• PASSAGE TO READ:
○ ○ ○ ○ ○ ○ ○
Sunday Times (Johannesburg)

August 21, 2005
Posted to the web August 22, 2005

Brendan Boyle
Johannesburg

THE Southern African Development Community refused this week to act on a
devastating United Nations report on Zimbabwe, opting instead to give
President Robert Mugabe a place of honour at its silver jubilee summit in
Gaborone.

But if Mugabe thought the silence of his S A D C peers signalled approval of
his destructive social and economic policies, President Thabo Mbeki has
since proved him wrong.

"A stable and prosperous Zimbabwe is critical to the integration of the SADC
region," Mbeki said in his weekly online letter on Friday.

Then, in apparent reference to Mugabe's intransigence, he added: "As members
of SADC, we must be ready and willing to work closely together,
understanding that we share a common destiny. It means that all of us must
understand that what we do in any one of our countries has an impact on the
rest. It means that, as countries, we will sink or swim together."

Mugabe, 81, was seated next to the incoming chairman and host, President
Festus Mogae, for the opening of the summit and was extensively quoted in
speeches recalling the SADC's launch 25 years ago.
○ ○ ○ ○ ○ ○ ○
• JOB 1: Please condense the paragraph of the article on Zimbabwe that begins "THE Southern African Development Community refused" into one sentence that keeps its main facts.
• JOB 2: Carry on the article on Zimbabwe from its final sentence.
○ ○ ○ ○ ○ ○ ○
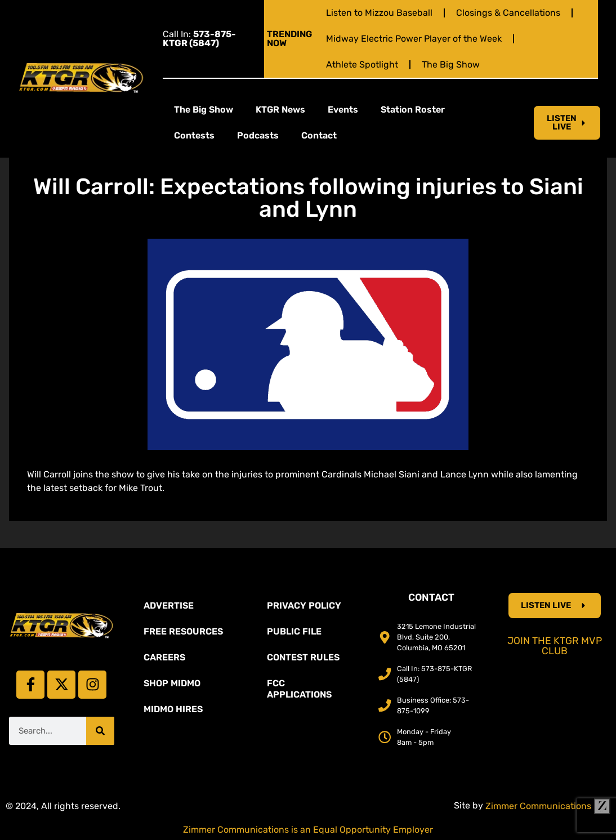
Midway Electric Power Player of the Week (414, 38)
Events (343, 109)
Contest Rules (303, 657)
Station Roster (413, 109)
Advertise (168, 605)
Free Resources (183, 631)
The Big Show (450, 64)
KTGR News (280, 109)
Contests (194, 135)
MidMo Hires (173, 709)
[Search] (100, 731)
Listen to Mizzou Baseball (379, 12)
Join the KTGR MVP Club (555, 646)
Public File (294, 631)
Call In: (199, 38)
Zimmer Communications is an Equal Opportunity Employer (308, 829)
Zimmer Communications (548, 806)
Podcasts (258, 135)
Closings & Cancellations (508, 12)
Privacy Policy (304, 605)
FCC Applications (299, 689)
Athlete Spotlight (362, 64)
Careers (164, 657)
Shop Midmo (172, 683)
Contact (319, 135)
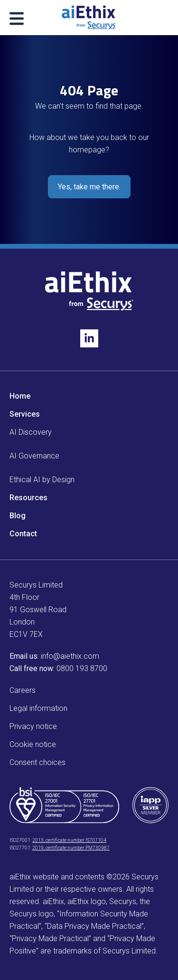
○ ○ ○ ○ ○ ○ ○
• OUTPUT 1: The Southern African Development Community declined this week to act on a damning United Nations report on Zimbabwe and instead gave President Robert Mugabe a place of honor at its silver jubilee summit in Gaborone.

• OUTPUT 2:
But while he could rely on the public solidarity of SADC, there was little
warmth towards the man diplomats labelled the main obstacle to regional
development.

And there were glimmers of a hardening attitude towards the one leader among
them who has been unable to ride the wave of economic growth and increasing
inter-regional trade.

Mbeki - who was seated next to him - and other leaders seemed reluctant to
seek the Zimbabwean's company. With no one obviously keen to chat to Mugabe,
he entered and left alone, flicking his fingers or crunching his fists
together until his knuckles audibly cracked.

A guest at Mogae's banquet for the leaders said Mugabe ate largely alone and
in silence.

"We tell them all the time that these economies are never going to take off
until they deal with that man in the middle of the stage," said a diplomat
from one G8 government.

He said that the SADC appeared poised to accelerate the implementation of
programmes that could give the community international muscle.

Uncritical solidarity with a man perceived to be wantonly trashing a once
thriving nation at the geographical heart of the community undermined that
growing credibility, he said.

Officials from three of the SADC states said privately that concerted action
against Mugabe was out of the question. Zimbabwe would be supported, cajoled
and guided, but never castigated.

But all went on to say this did not mean Mugabe's neighbours failed to
recognise the threat his misgovernment posed.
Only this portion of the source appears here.